The records Start Marker

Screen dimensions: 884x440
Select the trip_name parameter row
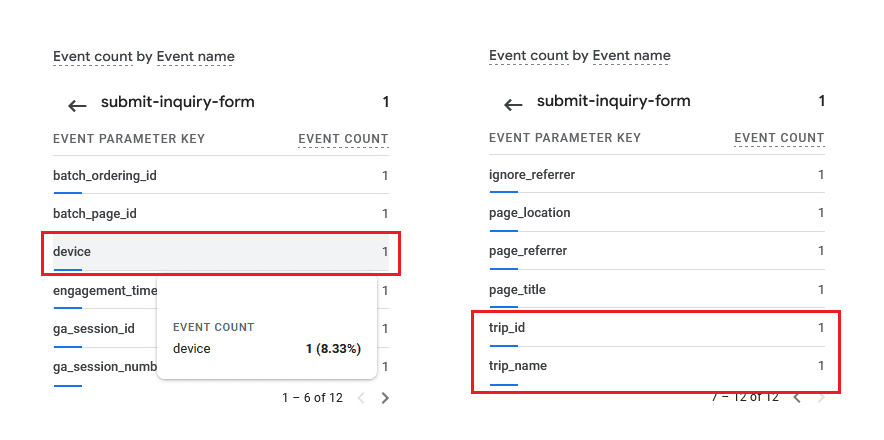(x=518, y=366)
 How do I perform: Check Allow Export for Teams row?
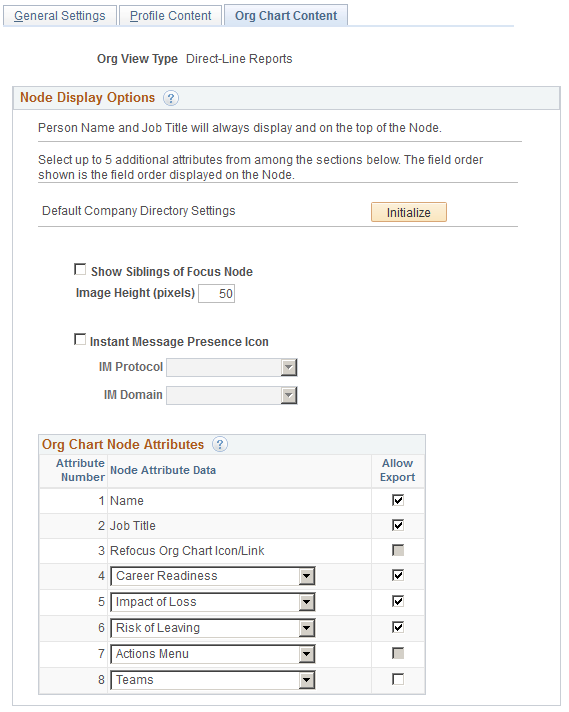(398, 679)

The records End Marker

*What needs to be done*.
Output exactly, and only, the lines running from the line containing "How do I perform: Check" to the last line of the entries above, omitting the pictures.

*Output of the task*.
 How do I perform: Check Allow Export for Teams row?
(398, 679)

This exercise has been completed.